Атувье не верил глазам. Где волк? Неужели хитрая, зловредная старушка Келле вздумала над ним подшутить? Ой-е, так оно и есть! Это ее проделки. Если бы здесь была стая, он услышал бы голоса хвостатых. Однако, вспомнив ту зиму, когда он охотился вместе с ними, Атувье снова насторожился. «Это были «глаза стаи»,—подумал он. Э-э, он не даст хвостатым застать себя врасплох. Он будет защищать своих оленей. Не мешкая Атувье принялся заготавливать дрова. Хорошо, что на плато росло много кедрача и тальника.
Прошло совсем мало времени, и на плато загорелся костер. Большой костер. Искры от него летели высоко.
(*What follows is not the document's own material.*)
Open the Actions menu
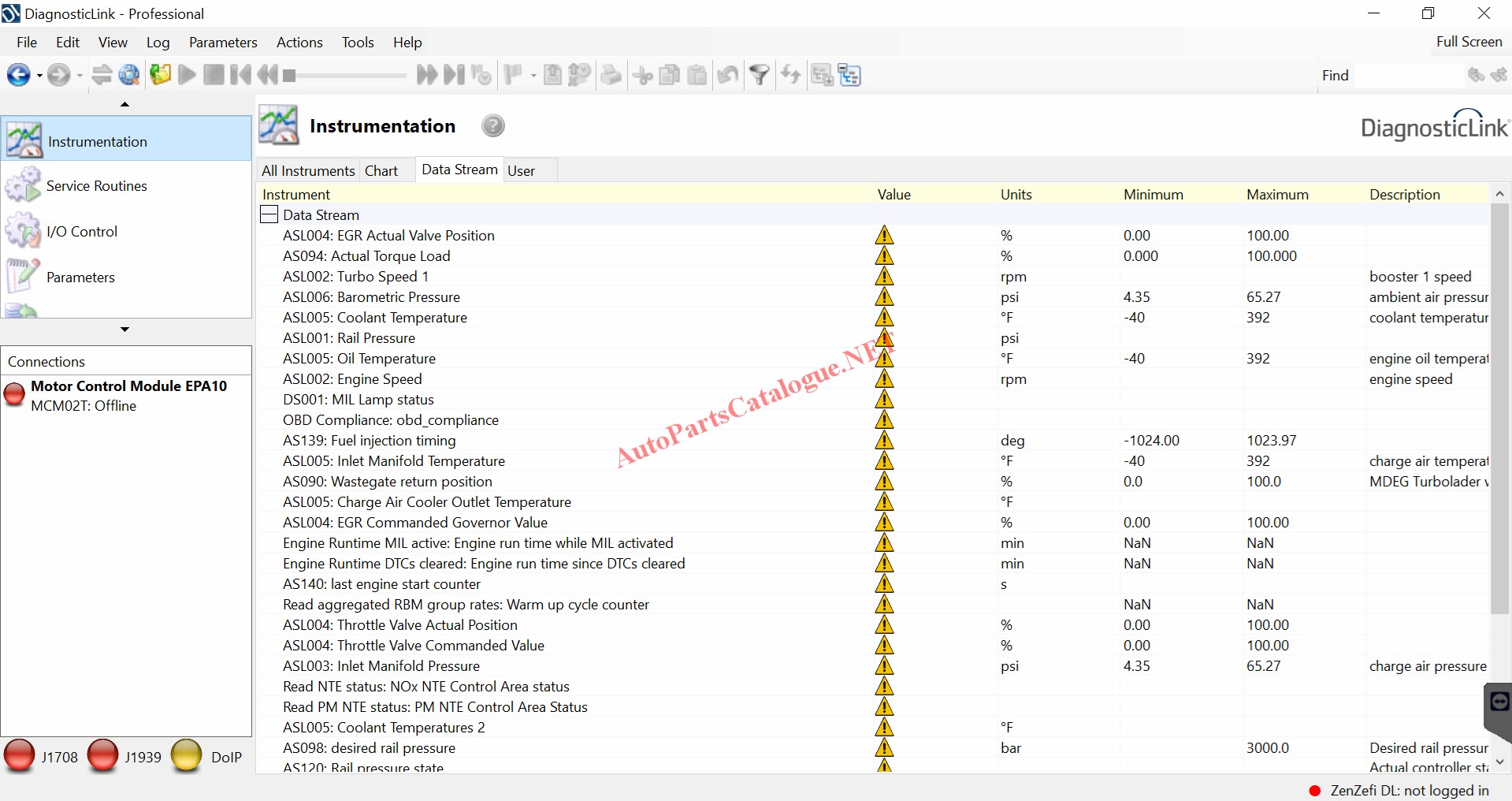This screenshot has height=801, width=1512. click(299, 43)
Атувье торопился. Некогда было высматривать хромую. Он заарканил первую же оленуху, которая подошла ближе остальных, и торопливо всадил ей нож в сердце. Вытащив кишки, взял их в охапку и пошел к «воротам». Так всегда делали умные пастухи. Нельзя одним людям есть мясо, надо делиться с волками, росомахами, воронами. Если делиться кишками и костями с хвостатыми, они не будут нападать на оленей. У каждого стада должны быть и хвостатые пастухи. Только не все пастухи помнят об этом справедливом законе. Правда, и хвостатые не всегда довольствуются малым. Когда собирается большая стая, ей нужно много мяса. Но в стаях ходят не все волки. Многие охотятся парами, а то и в одиночку. Они-то часто и бывают «пастухами». Может, сюда тоже пришел волк-одиночка? Атувье оставил кишки и поспешил под защиту костра. Ночь покажет, кто пришел.
Ночь прошла спокойно. Никто не потревожил оленей.
Утром, держа наготове лук, Атувье направился к седловине. Подошел и сразу увидел волчьи следы. Остатки кишок приканчивали две вороны.